Colombian radio station

Blu Radio is a radio station in Bogotá, Colombia, owned by Caracol TV.

In July 2012, Caracol TV leased HJMD (the frequency of Melodía FM Estéreo, an easy listening station) from Cadena Melodía, in order to create a news radio station. Test broadcasts started soon after, with a soft AC format and simulcasting Noticias Caracol.

Blu Radio started definitive broadcasts 6 September 2012. The news director is Noticias Caracol presenter Juan Roberto Vargas, and the morning news programme is presented by Néstor Morales, former Caracol Radio personality.

Since late 2016, Blu Radio Bogotá broadcasts at 89.9 MHz after Caracol TV purchased Radial Bogotá, the owner of HJCK, a classical music and cultural radio station whose frequency were leased by Caracol Radio in 2005. HJMD 96.9 MHz switched to a popular music format (rancheras, tex-mex, etc.) called La Kalle.
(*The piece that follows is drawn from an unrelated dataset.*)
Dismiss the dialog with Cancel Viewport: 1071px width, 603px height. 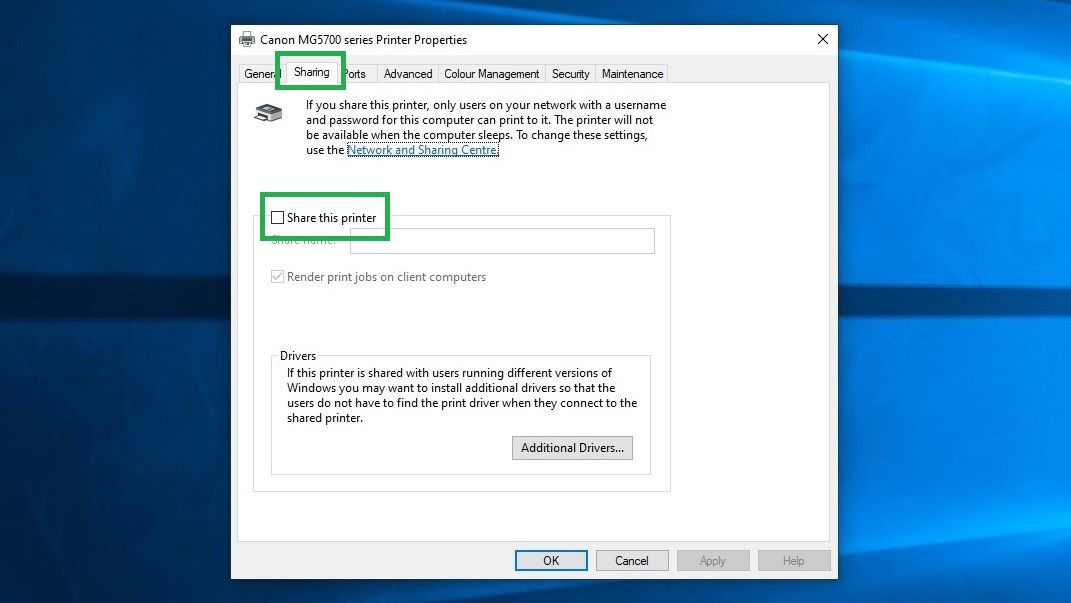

Its main competitors are La FM, Caracol Radio.

== Programming ==
Blu Radio's schedule is similar to other FM talk stations in Bogotá, mainly W Radio and Caracol Radio: on weekdays, a news/debate morning show, a local programme on midday, variety and sports (mainly football) on the afternoons, and a simulcast of Noticias Caracol and a programme devoted to technology and internet on the evenings. Weekends include a morning show, sports programming (again, mainly football), and music.

== Affiliates ==
Blu Radio's owners intend to build a national radio network, whose flagship will be Bogotá's HJCK.

These stations rebroadcast at least part of the Blu Radio programming:

- Cali: HJSU 91.5 MHz
- Neiva/Algeciras: HJM47 103.1 MHz
- Villavicencio/San Martín: HJN42 96.3 MHz
- Medellín/Bello: HJD78 97.9 MHz
- Barranquilla: HJH27 100.1 MHz
- Eje cafetero (Pereira, Armenia)/La Unión: HJQ56 89.2 MHz
- Tunja/Paipa (also serving Duitama): HJH87 103.1 MHz
- Cúcuta/El Zulia: HJO42 99.7 MHz
- Montería/Sahagún: HJL37 96 MHz
- Bucaramanga: HJMH 1080 kHz

(When mentioned, the second city listed is the actual city of licence).